━━━ 抜粋本文 ━━━

■サイバー攻撃の危険性

 ハーバード大学(Harvard University)法科大学院バークマン・インターネット社会研究センター(Berkman Center for Internet and Society)のカミール・M・フランソワ(Camille M. Francois)氏によれば、高度な自動化により、冷戦時代にはほぼ考えられなかったリスクが生じている。それは、サイバー攻撃のリスクだ。

「核兵器はサイバー攻撃に対し、極めて脆弱だ」とフランソワ氏はAFPの取材に語った。さらに、政策立案者らは1983年の映画『ウォー・ゲーム(WarGames)』のような一匹狼のハッカーによる攻撃のみ想定した「1980年代の考え方」に固執し、サイバー攻撃はインターネットを通じてのみ行われると信じ込んでいると、同氏は警鐘を鳴らしている。「もはや若者ではなく、国家がサイバー戦争に非常に多くを投資している。これは新たな戦場、第5の戦争領域だ」

━━━

作業の目標 – 上のサイバー攻撃の危険性に関する文章を、一字も変えずに全文抜き出すこと。

━━━ データ抜粋 ━━━

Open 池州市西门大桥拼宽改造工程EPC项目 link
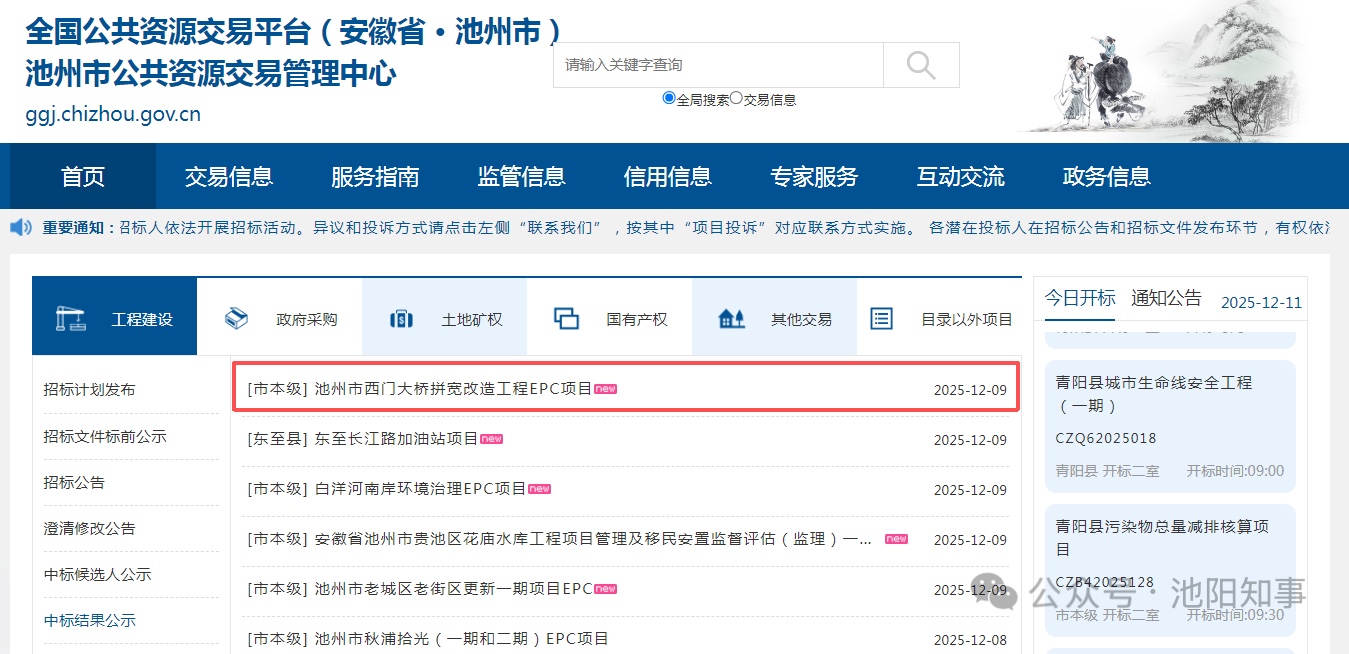The width and height of the screenshot is (1349, 654). tap(453, 389)
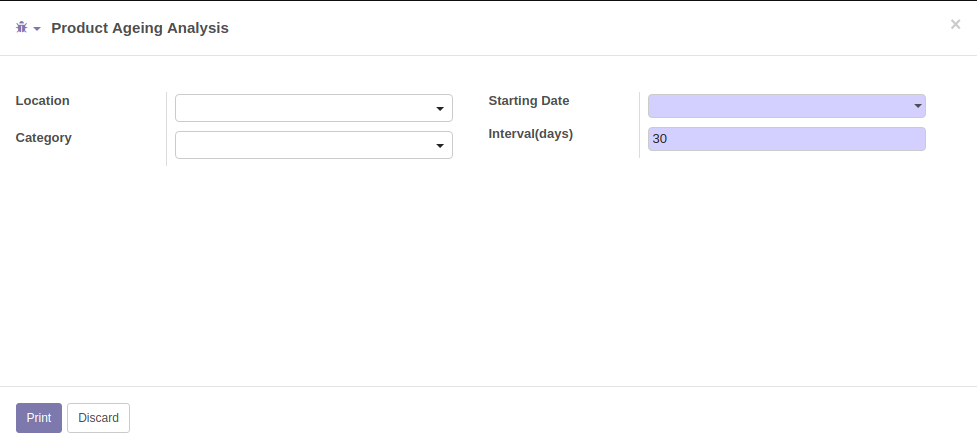Expand the Category dropdown arrow
The image size is (977, 444).
tap(440, 146)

━━━

解答 –
■サイバー攻撃の危険性

 ハーバード大学(Harvard University)法科大学院バークマン・インターネット社会研究センター(Berkman Center for Internet and Society)のカミール・M・フランソワ(Camille M. Francois)氏によれば、高度な自動化により、冷戦時代にはほぼ考えられなかったリスクが生じている。それは、サイバー攻撃のリスクだ。

「核兵器はサイバー攻撃に対し、極めて脆弱だ」とフランソワ氏はAFPの取材に語った。さらに、政策立案者らは1983年の映画『ウォー・ゲーム(WarGames)』のような一匹狼のハッカーによる攻撃のみ想定した「1980年代の考え方」に固執し、サイバー攻撃はインターネットを通じてのみ行われると信じ込んでいると、同氏は警鐘を鳴らしている。「もはや若者ではなく、国家がサイバー戦争に非常に多くを投資している。これは新たな戦場、第5の戦争領域だ」